Mark Charlton, Head of Research & Forecasting at Colliers International, comments: “As we enter 2013 the general mood of investors is more risk-averse than it once was. A year ago, investors were more optimistic about the European economy and not so preoccupied with the American fiscal cliff. Yet, despite this mood swing, we believe that there is much to be positive about in the coming year. I have outlined our five key predictions for 2013 below”

1. ICEE Industries Will Drive First World Economic Growth

Intellectual Capital, Energy and Education (ICEE) industries will drive economic growth in the developed world. Technological growth will continue to lead FIRE (Finance, Insurance and Real Estate) demand in markets like Tel Aviv, Dublin and London.

2. Capital Will Seek Safety in London

EMEA investors will seek liquid and transparent markets with a quality stock of investment properties. Paris, Germany’s core cities and London in particular are seen as safe havens by these investors. As a result of London being outside the eurozone, it is especially attractive in these times of euro uncertainty. We believe that investors will be more willing to trade relative security for lower yields in 2013.

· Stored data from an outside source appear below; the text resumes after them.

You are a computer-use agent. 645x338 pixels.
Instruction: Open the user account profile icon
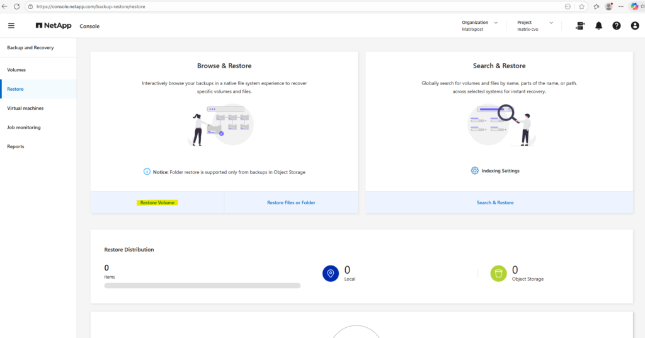pos(635,26)

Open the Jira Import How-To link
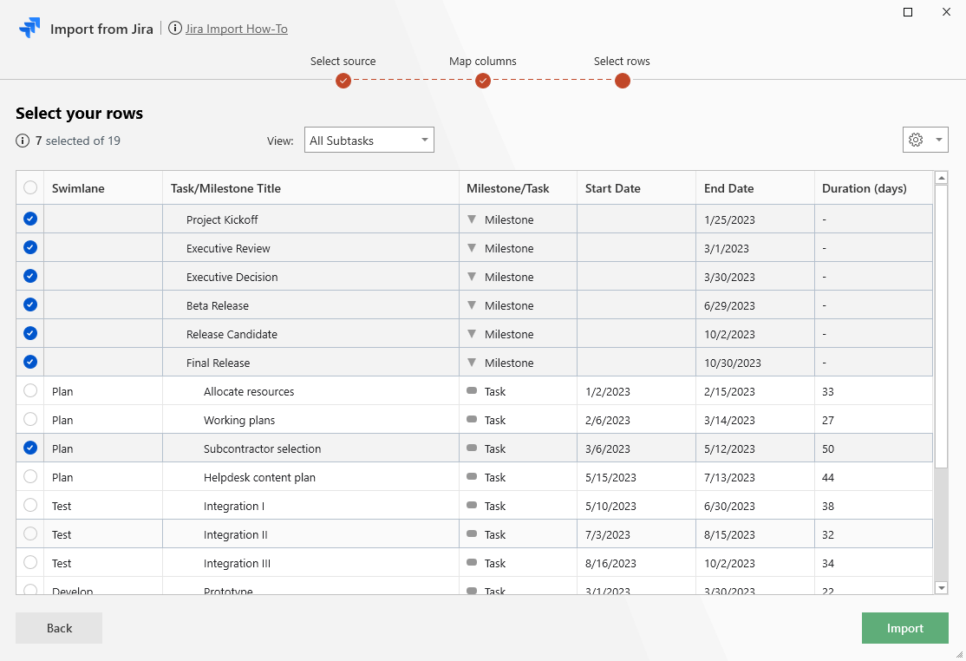coord(236,28)
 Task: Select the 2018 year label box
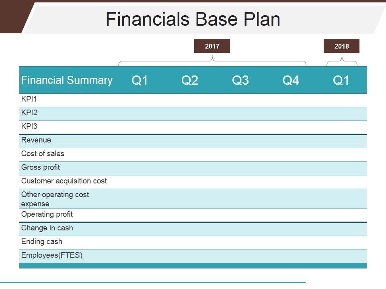coord(341,46)
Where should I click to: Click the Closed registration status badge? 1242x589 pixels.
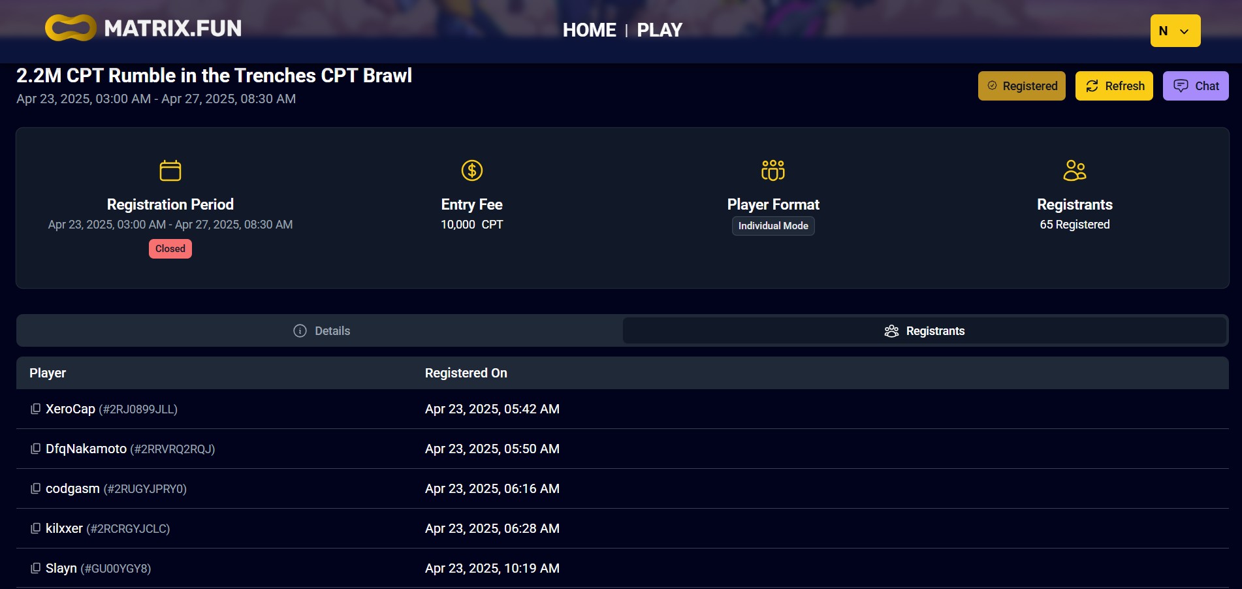[170, 249]
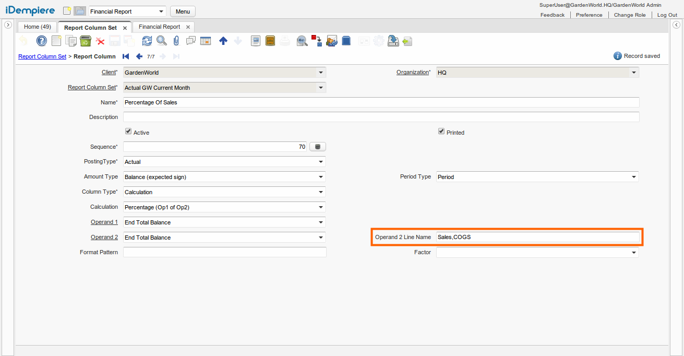The height and width of the screenshot is (356, 684).
Task: Open the Zoom Across icon
Action: 302,41
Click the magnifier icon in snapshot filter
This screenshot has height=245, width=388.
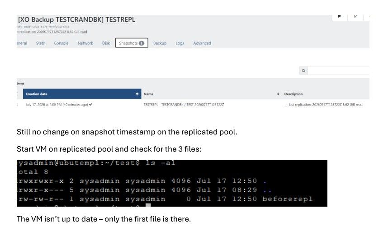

3. European Elections Will Not Threaten the Eurozone

While upcoming elections in Germany and Italy will prolong uncertainty and potentially introduce volatility in investment markets, they do not pose a true threat. Germany’s support of the eurozone will continue post-election. The risk that Italy’s April elections will fail to produce a government willing to continue on the reform path is also low.

4. Labour Disputes Will Cause Trade Disruptions

Disagreements between management and labour, for a variety of causes, will affect economic growth in the coming year. Europe can expect labour flare ups in struggling Spain and Greece. In France new austerity measures could also spark public sector strikes.

5. European Divergence: Euro Area Will See a Further North/South Split

Northern countries in the eurozone will continue to see stronger economic growth than their southern and peripheral counterparts, which will remain weak with local recessions. The eurozone as a whole will post marginal 0.25 per cent GDP growth in 2013, with business investment and occupier demand to gain traction in the second half of the year.